● PETUNJUK TUGAS
Tuliskan ulang kata demi kata bagian teks tentang e-commerce di bawah ini, mulai dari "Pada transaksi e-commerce" hingga "akan merugikan konsumen.", dengan kedua ujungnya ikut disertakan.

● TEKS YANG DITAMPILKAN
========================

Teknologi e-commerce tidak terlepas
dari laju pertumbuhan internet karena e-commerce
berjalan melalui jaringan internet. Hal ini membuat internet menjadi salah satu
media yang efektif bagi pelaku usaha untuk mempermudah pelaksanaan bisnis
mereka tidak hanya sebatas membeli, melainkan juga untuk menjual atau
memperkenalkan produk yang mereka miliki. Apalagi mengirim secara fisik atau
nyata kepada pelanggan lainnya cukup mengirim gambar transaksi dapat berjalan.
Pada transaksi e-commerce diciptakan transaksi bisnis yang lebih praktis tanpa
kertas (paperless) dan dalam
transaksi e-commerce dapat tidak
bertemu secara langsng (face to face)
para pihak yang melakukan transaksi, sehingga dapat dikatakan e-commerce
menjadi penggerak ekonomi baru dalam bidang teknologi. Namun hal ini juga tetap
diantisifasi aspek-aspek negatif lainnya misalnya yang akan merugikan konsumen.

========================

● MATERI YANG DIBERIKAN

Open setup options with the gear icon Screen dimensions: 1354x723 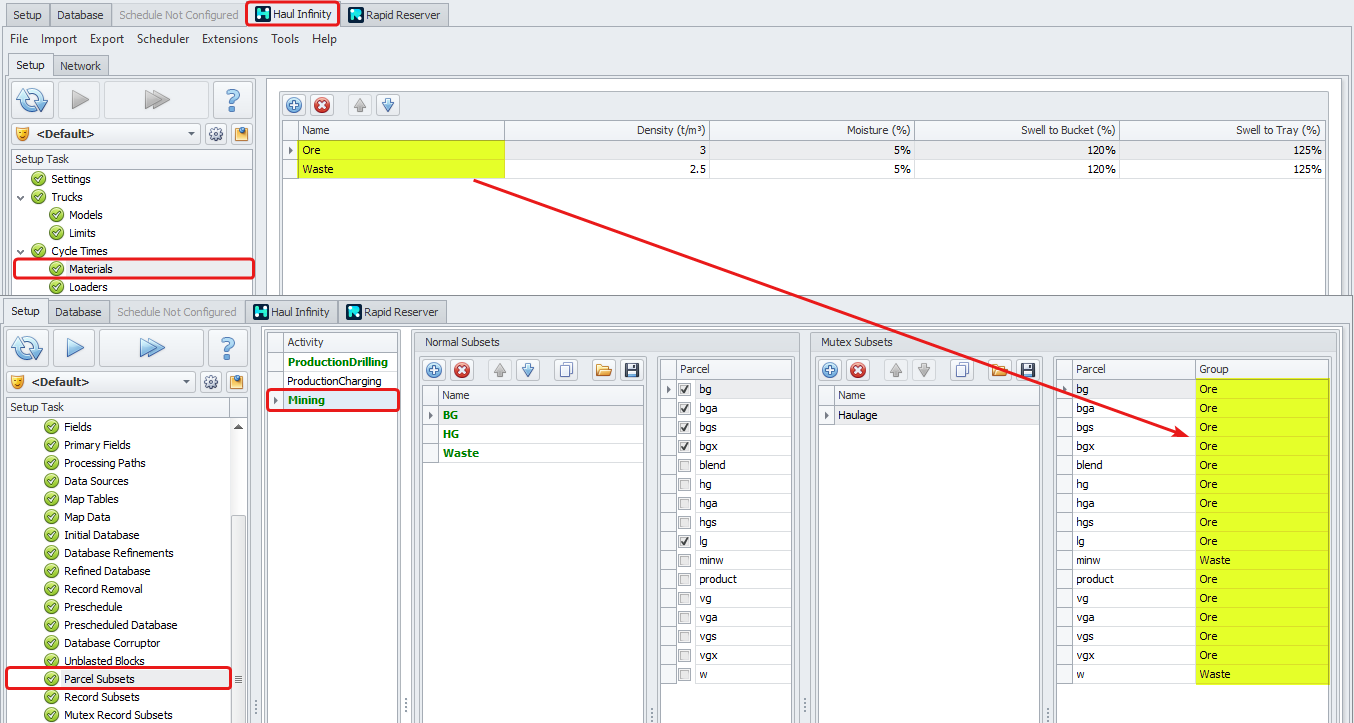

========================

● JAWABAN BENAR
Pada transaksi e-commerce diciptakan transaksi bisnis yang lebih praktis tanpa
kertas (paperless) dan dalam
transaksi e-commerce dapat tidak
bertemu secara langsng (face to face)
para pihak yang melakukan transaksi, sehingga dapat dikatakan e-commerce
menjadi penggerak ekonomi baru dalam bidang teknologi. Namun hal ini juga tetap
diantisifasi aspek-aspek negatif lainnya misalnya yang akan merugikan konsumen.